Die Mitarbeiter blieben unverletzt und leiteten ein Ordnungswidrigkeitenverfahren wegen der illegalen Müllentsorgung ein.

Die im vergangenen Jahr eingerichtete Müllstreife kontrolliert regelmäßig an den Wertstoffsammelstellen und im übrigen Stadtgebiet. Zwischen Juli und Dezember hat das Ordnungsamt 612 Fälle von Müllvergehen dokumentiert. 

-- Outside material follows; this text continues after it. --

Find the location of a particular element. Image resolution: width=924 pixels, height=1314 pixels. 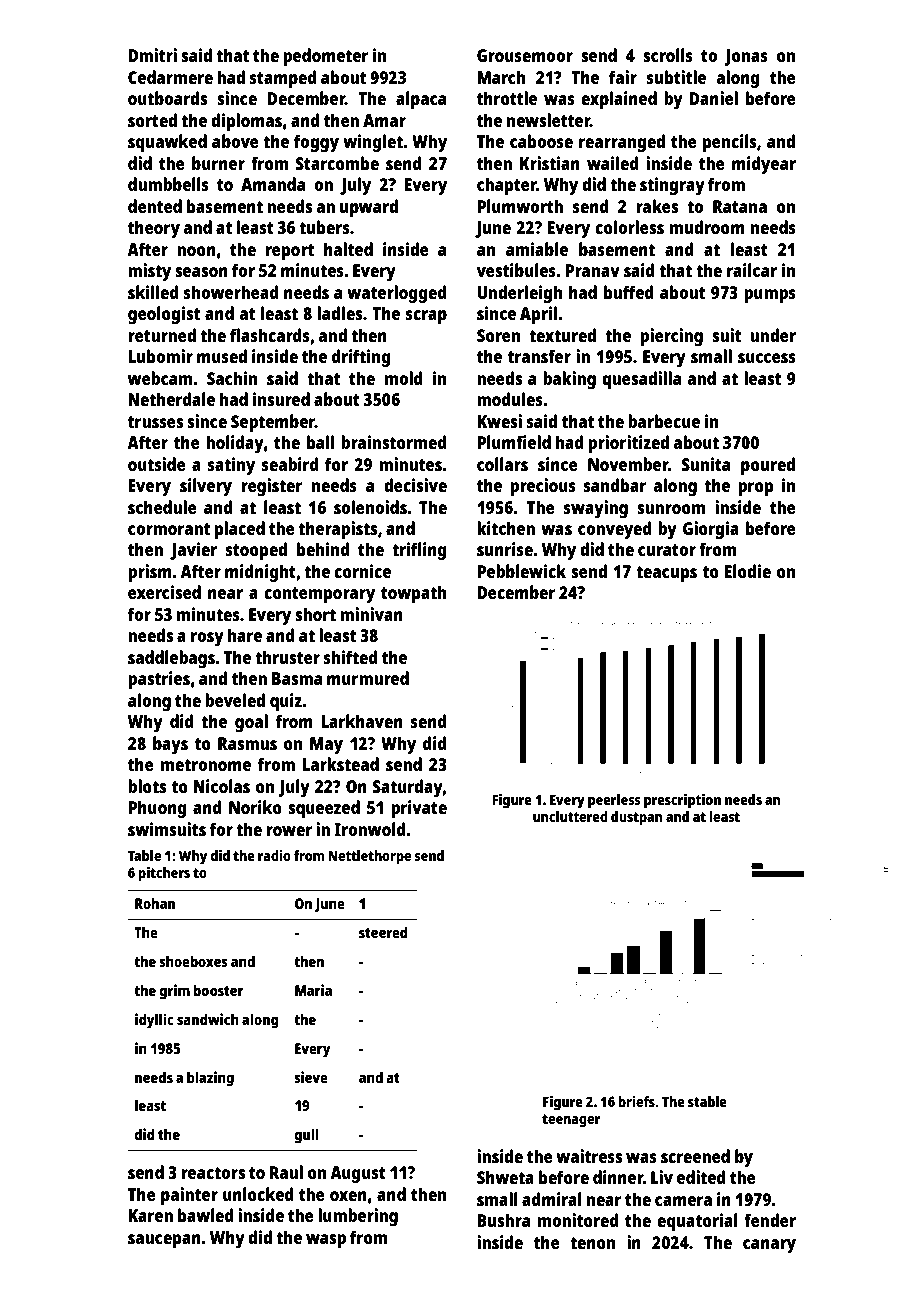

dustpan is located at coordinates (636, 818).
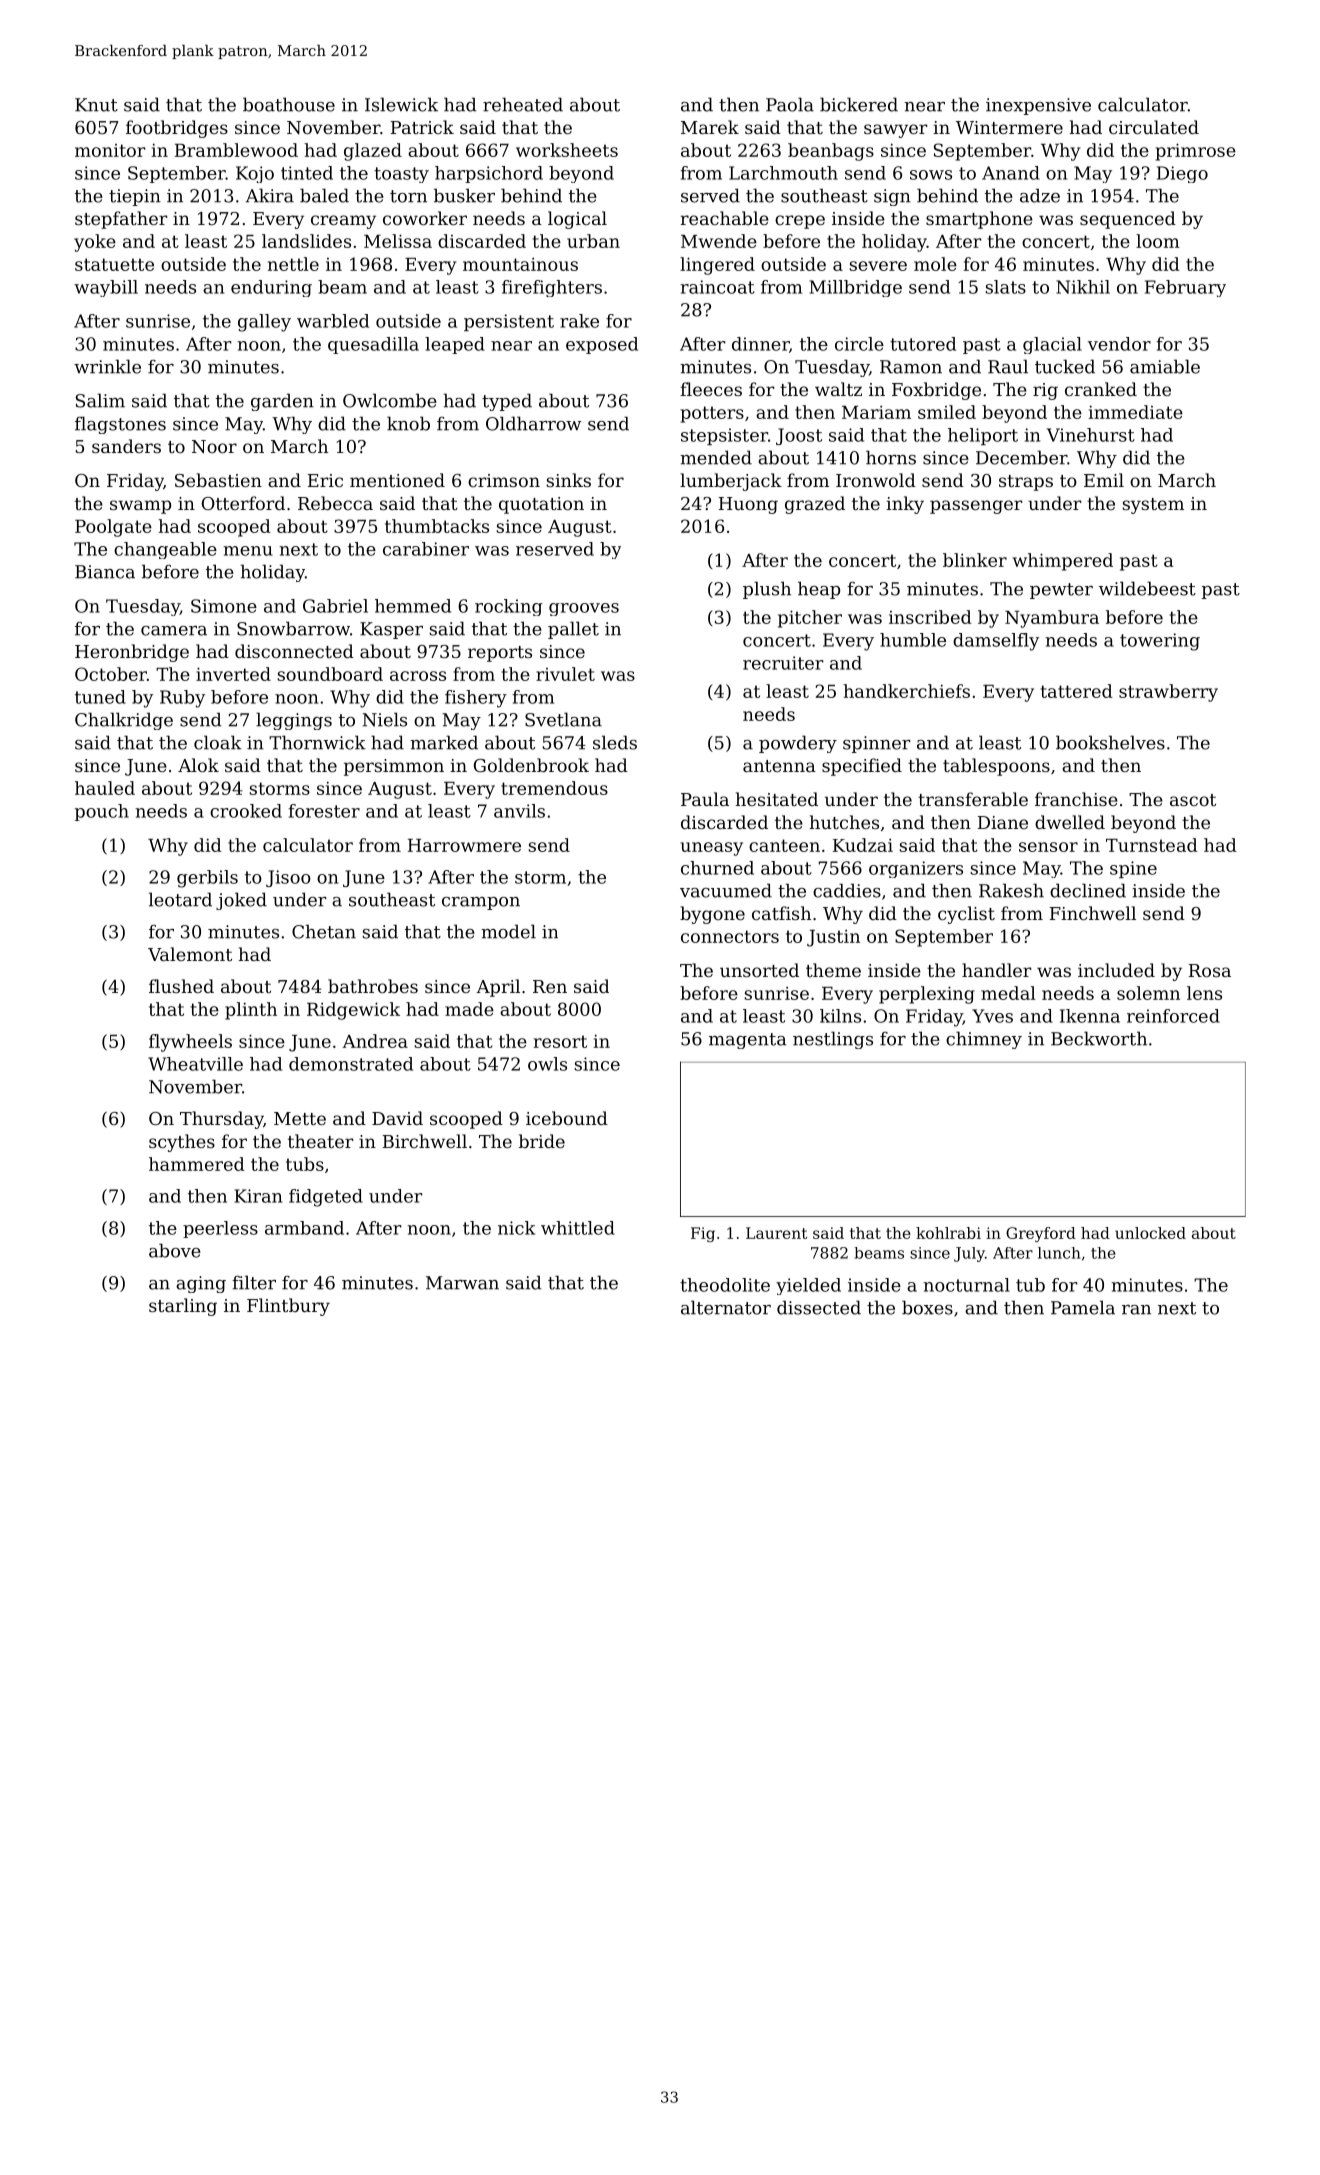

86 Verwarngelder (10 bis 55 Euro) summieren sich auf 3210 Euro. Dazu kommen 38 Bußgeld-Verfahren über insgesamt knapp 4000 Euro.

Laut Stadt war es der erste körperliche Übergriff auf die Müllstreife seit ihrem Bestehen. Verbale Attacken gebe es allerdings immer wieder. Schon zuvor hatte die Stadt angekündigt, ihre Mitarbeiter auf Streife mit Schutzwesten auszustatten, um unter anderem gegen mögliche Messerangriffe geschützt zu sein. Diese Westen seien mittlerweile bestellt, allerdings noch nicht in Lüdenscheid eingetroffen, sagte Stadtsprecher Sven Prillwitz. 

Auch wenn vor Ort nach dem Übergriff kein Knöllchen mehr geschrieben wurde, werden die aggressiven Müllsünder um eine Strafe nicht herumkommen. Prillwitz: "Das Knöllchen wird noch geschrieben. Daher können wir auch noch nicht sagen, wie hoch es ausfällt."